2. Loops are the biggest trap. We should never use loops if we don’t know how much gas it consumes at all times.
Gas-Costs Economics on the Blockchain
The Gas is calculated by how complex the transaction is to be executed. And the reason why we pay in “gas” rather than “Ether” is that in this way the actual $ costs may stay constant even though Ether might get much more valuable. For example, A transaction that interacts with a contract needs 4 million gas to be executed. We offer 2 GWei per gas, which is 2*10^-9 Ether * 4 * 10^6 => 2*4*10^-3 = 0.008 Ether, or at the time of writing, this would cost us around USD5.
During network congestion, the gas price can rise. The miners always take decisions that which transactions to include in the next block and there is no unlimited amount in one block. Basically the reward the miner gets when transactions compete by gas and gas price. If we decide, for some reason, to offer 50 Gwei for the same transaction to speed it up, we’d pay: 50 * 10^-9 Ether * 4 * 10^6 = 4*50*10^-3 = 0.2 Ether or USD140. A big difference, as you can see.
Data Storage in a Merkle Patricia Tree
Ethereum has its own, efficient, system to store information. This system has to be cryptographically secure. All key, value bindings in Ethereum are stored in a Merkle Patricia Tree that is held in a State Tree, a Storage Tree, a Transaction Tree, and a Receipts Tree.

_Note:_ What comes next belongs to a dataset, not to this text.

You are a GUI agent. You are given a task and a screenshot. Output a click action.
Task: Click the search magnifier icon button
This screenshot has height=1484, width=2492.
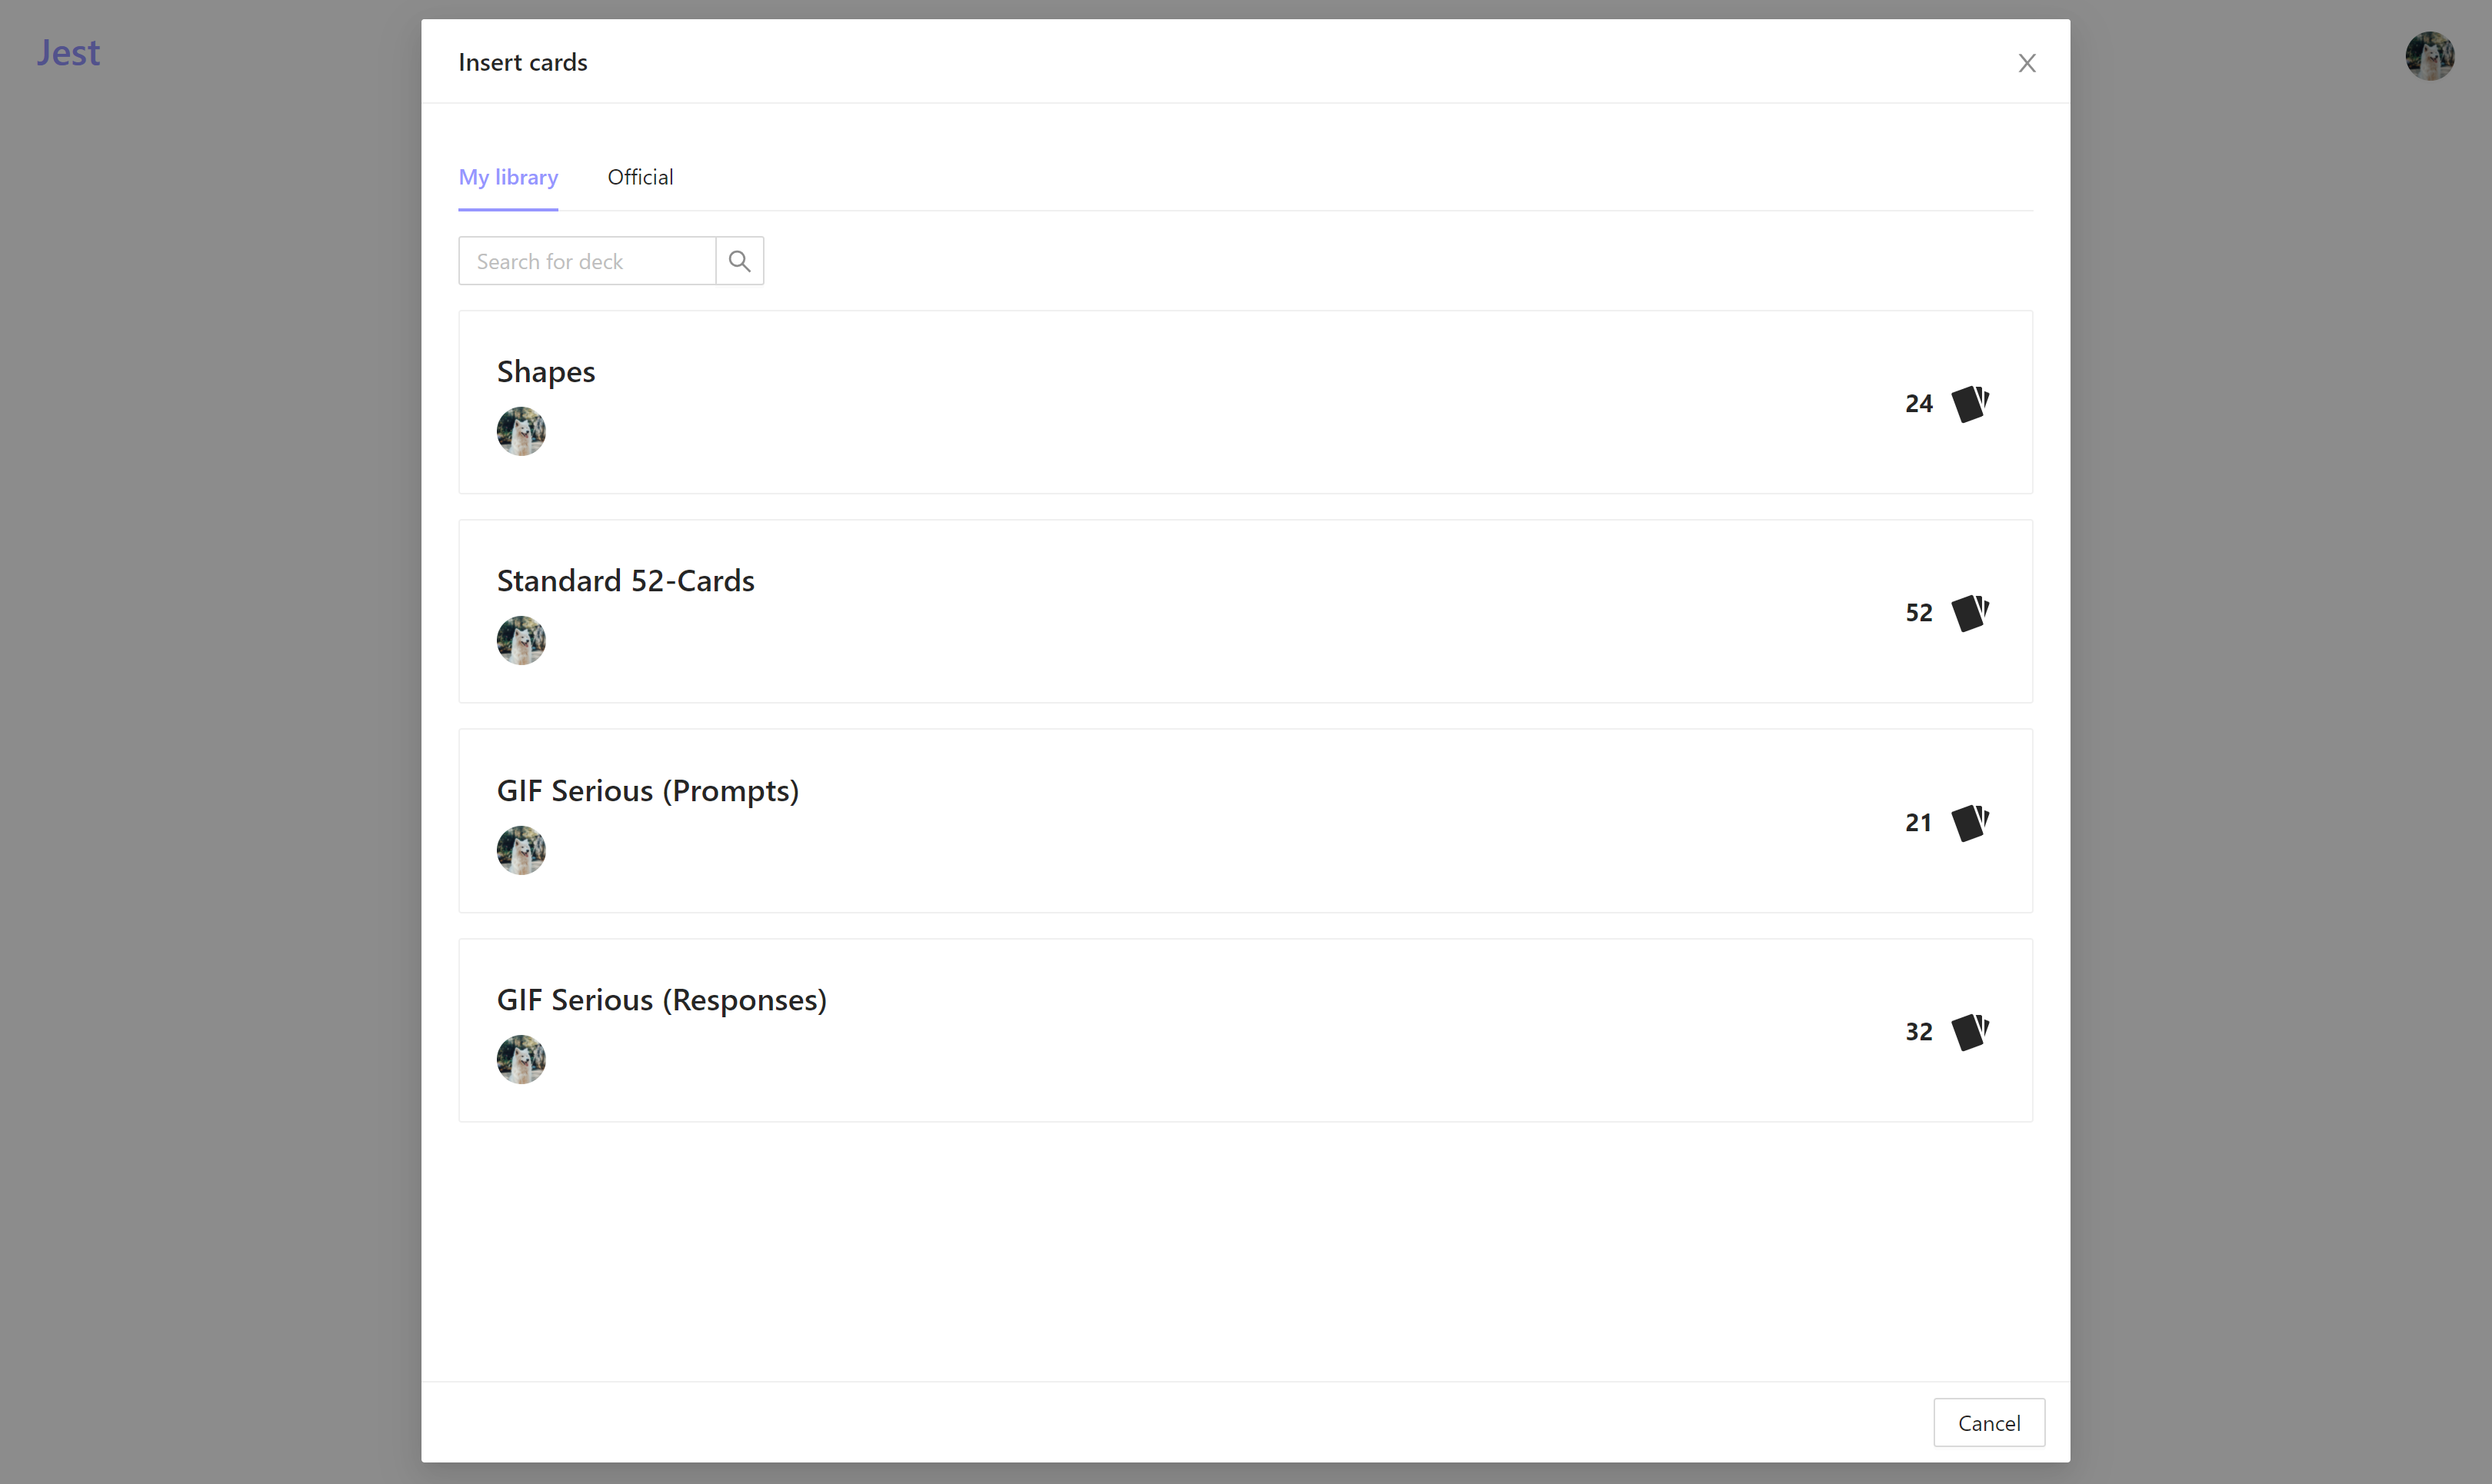pos(739,261)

Privacy on the Ethereum Blockchain
The biggest issue on the Ethereum blockchain is the privacy issue. There are zk-SNARKs now, but one of the biggest misconceptions is that private variables in Solidity are “private”. All data, in general, is public. In a programmatic way, defining a variable “private” just means that it can’t be accessed from other smart contracts. The programmer may access all private variables information within 10 minutes, give or take. An additional layer has to be created that encrypts information to ensure privacy on the blockchain. This is still a matter of active research.